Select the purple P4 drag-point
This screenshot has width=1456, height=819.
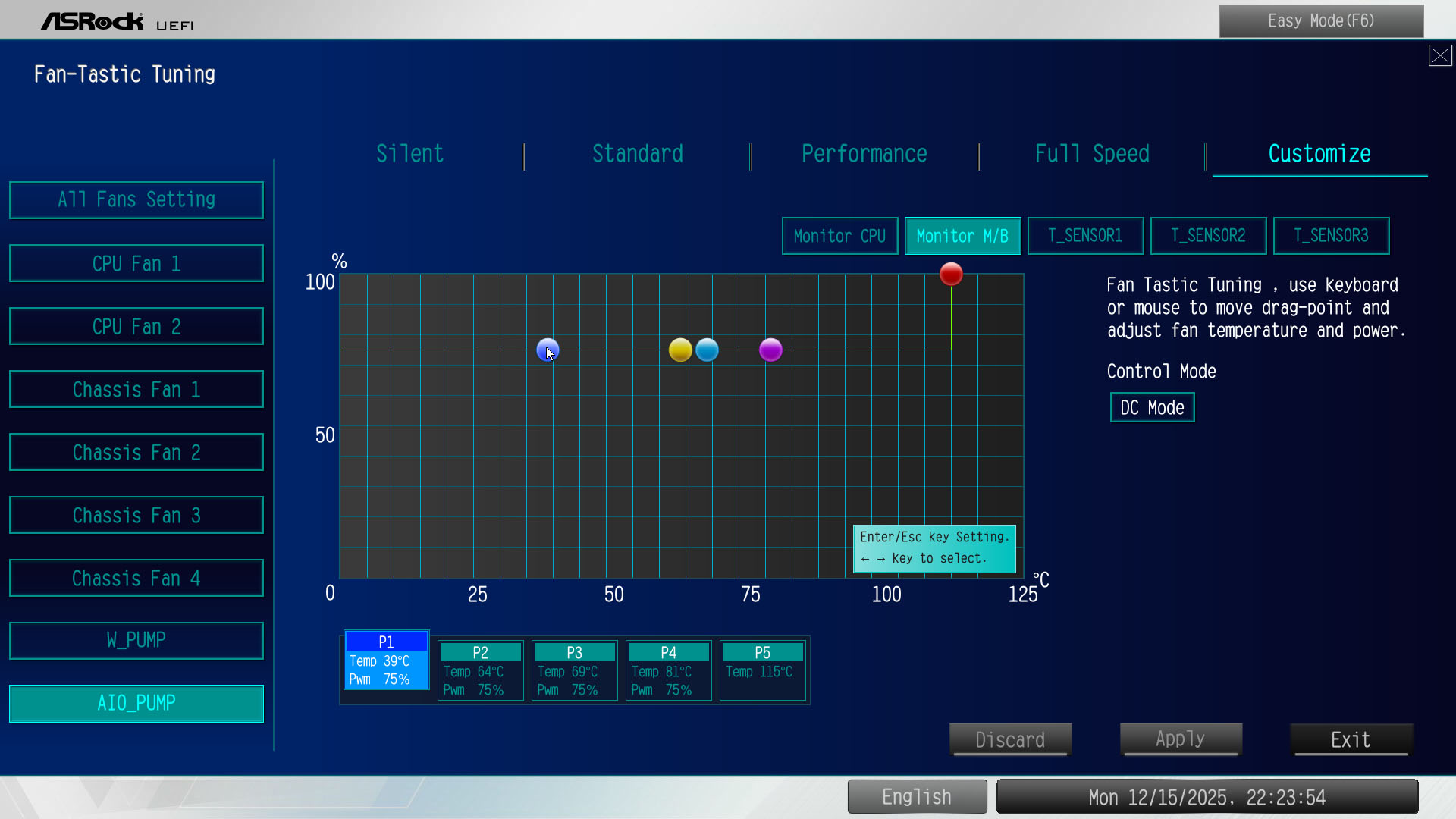pos(770,350)
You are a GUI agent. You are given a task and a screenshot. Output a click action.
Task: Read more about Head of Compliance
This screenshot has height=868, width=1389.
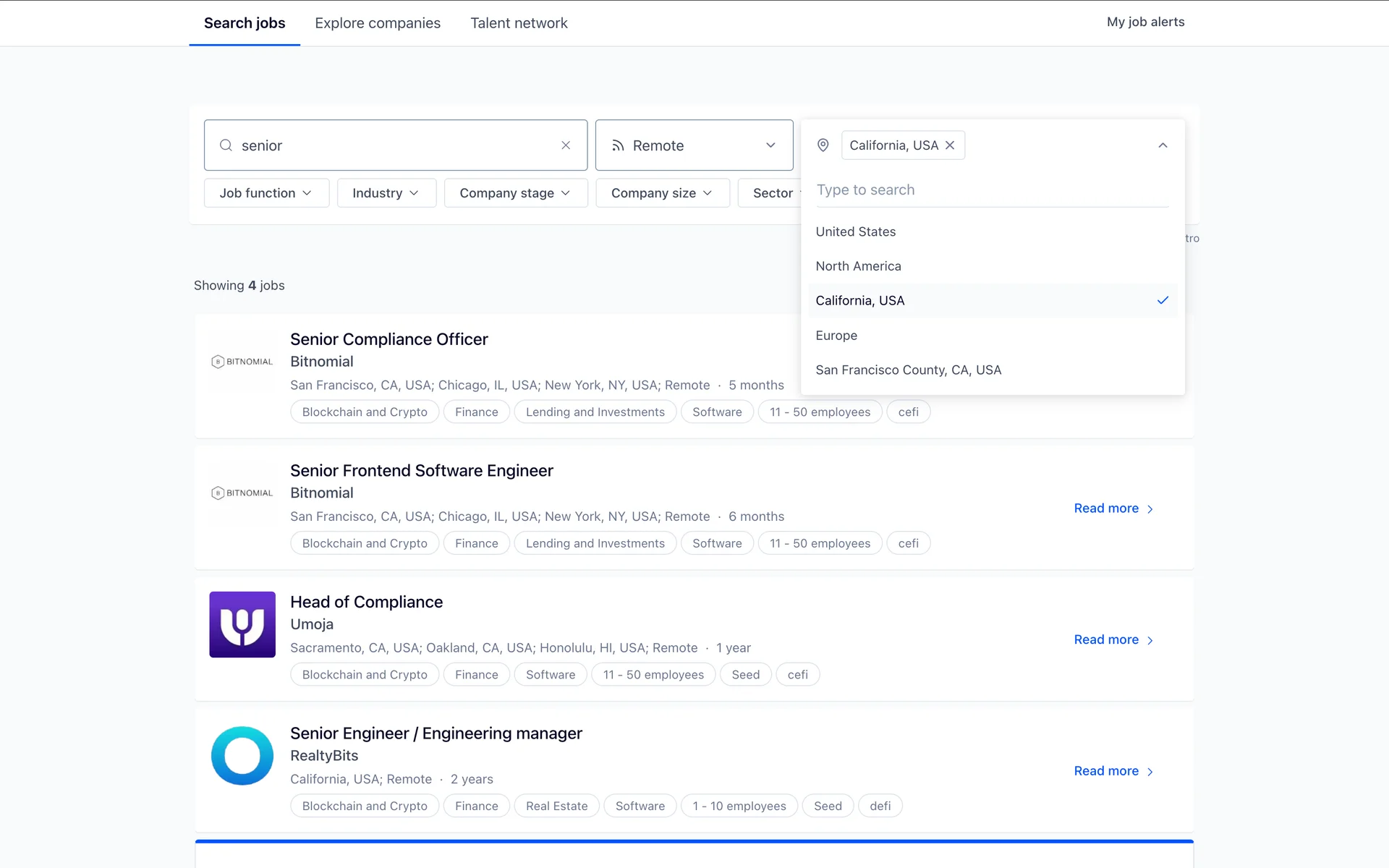[1113, 639]
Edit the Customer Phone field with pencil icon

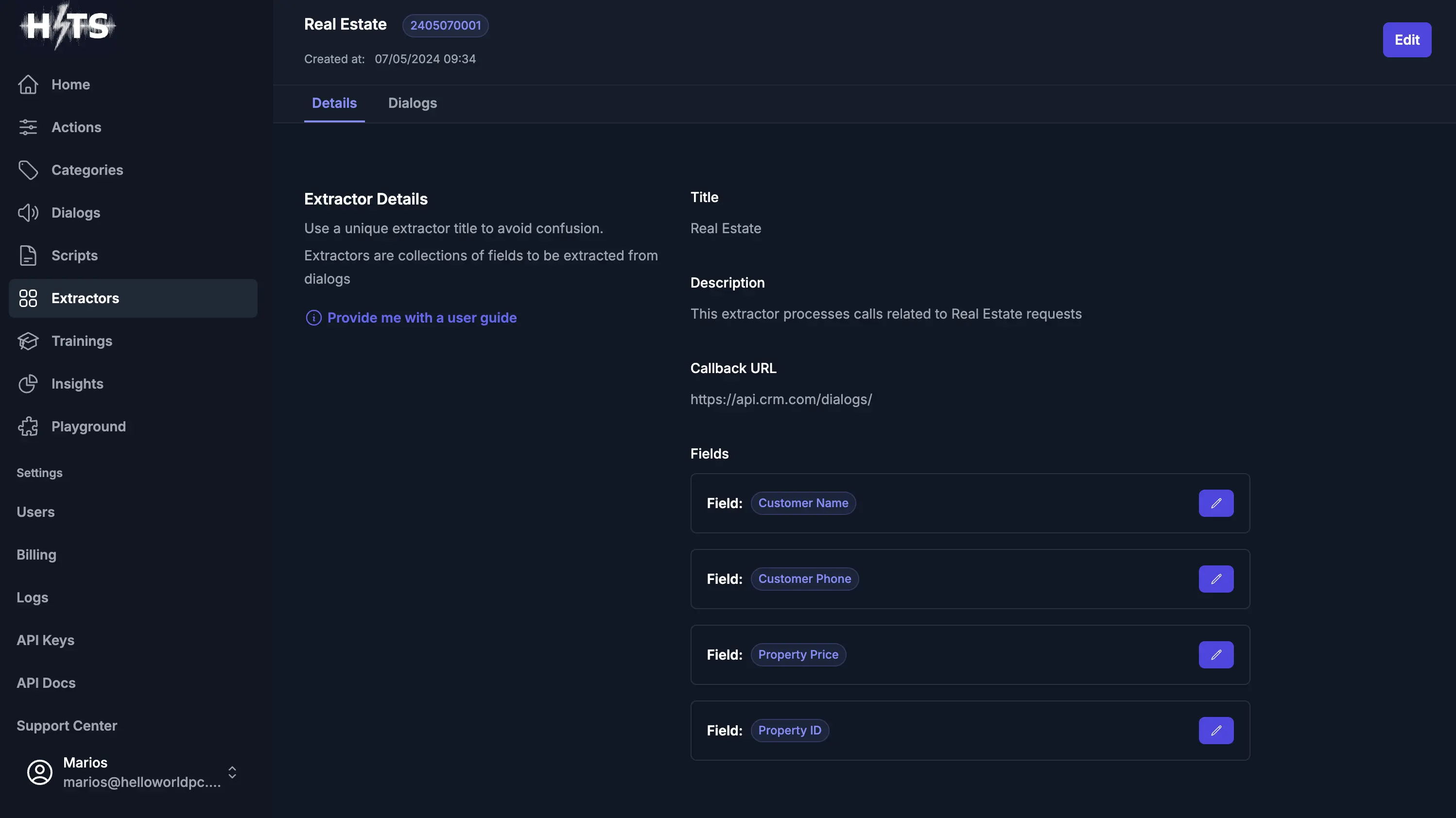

◇ ◇ ◇ ◇

## WHAT TO PRODUCE
For the material above, give every line again exactly and leave out the pictures.

## ANSWER
Select the purple P4 drag-point
This screenshot has width=1456, height=819.
pos(770,350)
You are a GUI agent. You are given a task and a screenshot. Output a click action.
Task: Read more about Head of Compliance
This screenshot has height=868, width=1389.
[1113, 639]
Edit the Customer Phone field with pencil icon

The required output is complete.